# [Raw records]
====================

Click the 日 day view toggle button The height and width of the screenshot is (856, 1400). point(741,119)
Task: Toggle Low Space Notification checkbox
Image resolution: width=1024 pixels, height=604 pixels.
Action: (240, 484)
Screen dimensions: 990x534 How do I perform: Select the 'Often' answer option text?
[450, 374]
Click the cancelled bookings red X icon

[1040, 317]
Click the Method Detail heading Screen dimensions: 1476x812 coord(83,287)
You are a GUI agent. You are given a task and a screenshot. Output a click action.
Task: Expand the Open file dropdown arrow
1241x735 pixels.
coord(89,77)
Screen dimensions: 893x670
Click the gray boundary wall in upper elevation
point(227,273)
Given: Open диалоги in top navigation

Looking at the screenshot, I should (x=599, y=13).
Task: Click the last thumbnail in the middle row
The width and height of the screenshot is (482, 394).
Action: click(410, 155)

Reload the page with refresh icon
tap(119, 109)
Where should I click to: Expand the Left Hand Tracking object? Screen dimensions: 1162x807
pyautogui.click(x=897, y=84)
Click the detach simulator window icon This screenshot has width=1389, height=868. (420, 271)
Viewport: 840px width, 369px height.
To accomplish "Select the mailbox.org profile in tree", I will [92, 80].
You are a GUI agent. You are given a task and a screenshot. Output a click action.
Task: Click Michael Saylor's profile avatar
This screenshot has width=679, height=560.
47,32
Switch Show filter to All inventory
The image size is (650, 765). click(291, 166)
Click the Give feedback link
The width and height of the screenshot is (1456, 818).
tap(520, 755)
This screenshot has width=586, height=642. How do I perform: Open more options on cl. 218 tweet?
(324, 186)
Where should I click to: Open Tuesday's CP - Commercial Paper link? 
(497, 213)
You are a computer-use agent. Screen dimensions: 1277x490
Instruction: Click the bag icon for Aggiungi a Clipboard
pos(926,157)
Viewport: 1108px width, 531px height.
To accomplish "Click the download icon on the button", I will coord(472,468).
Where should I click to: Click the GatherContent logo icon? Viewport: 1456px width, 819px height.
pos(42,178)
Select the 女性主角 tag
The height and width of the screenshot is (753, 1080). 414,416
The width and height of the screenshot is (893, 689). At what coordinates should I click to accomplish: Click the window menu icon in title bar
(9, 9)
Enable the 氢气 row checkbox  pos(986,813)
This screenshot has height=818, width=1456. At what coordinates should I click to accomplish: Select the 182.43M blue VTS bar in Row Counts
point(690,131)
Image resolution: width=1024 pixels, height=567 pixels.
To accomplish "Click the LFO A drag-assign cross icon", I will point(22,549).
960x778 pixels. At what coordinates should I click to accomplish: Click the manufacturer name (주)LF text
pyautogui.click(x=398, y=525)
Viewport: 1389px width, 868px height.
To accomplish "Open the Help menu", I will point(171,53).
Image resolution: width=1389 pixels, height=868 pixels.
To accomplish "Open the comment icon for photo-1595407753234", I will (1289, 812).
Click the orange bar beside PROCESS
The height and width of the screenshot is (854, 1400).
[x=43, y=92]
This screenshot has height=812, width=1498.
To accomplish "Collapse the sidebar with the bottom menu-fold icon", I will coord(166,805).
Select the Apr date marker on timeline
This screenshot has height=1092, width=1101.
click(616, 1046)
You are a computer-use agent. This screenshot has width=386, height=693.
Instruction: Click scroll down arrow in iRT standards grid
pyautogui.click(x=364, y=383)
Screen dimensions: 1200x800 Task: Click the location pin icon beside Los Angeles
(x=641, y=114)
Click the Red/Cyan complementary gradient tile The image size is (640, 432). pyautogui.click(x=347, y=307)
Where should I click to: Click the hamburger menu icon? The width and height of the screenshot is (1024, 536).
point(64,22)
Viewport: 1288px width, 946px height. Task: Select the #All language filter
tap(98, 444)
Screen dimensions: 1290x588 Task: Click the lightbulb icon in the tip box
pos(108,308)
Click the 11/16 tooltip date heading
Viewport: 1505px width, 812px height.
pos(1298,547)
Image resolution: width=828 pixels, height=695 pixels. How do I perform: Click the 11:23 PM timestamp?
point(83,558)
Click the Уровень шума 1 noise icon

====================

# [Objective]
Reproduce verbatim the stretch of the entries above from their first line through the line containing "Action: (240, 484)", including that line.

# [Solved exercise]
Click the 日 day view toggle button The height and width of the screenshot is (856, 1400). point(741,119)
Task: Toggle Low Space Notification checkbox
Image resolution: width=1024 pixels, height=604 pixels.
Action: (240, 484)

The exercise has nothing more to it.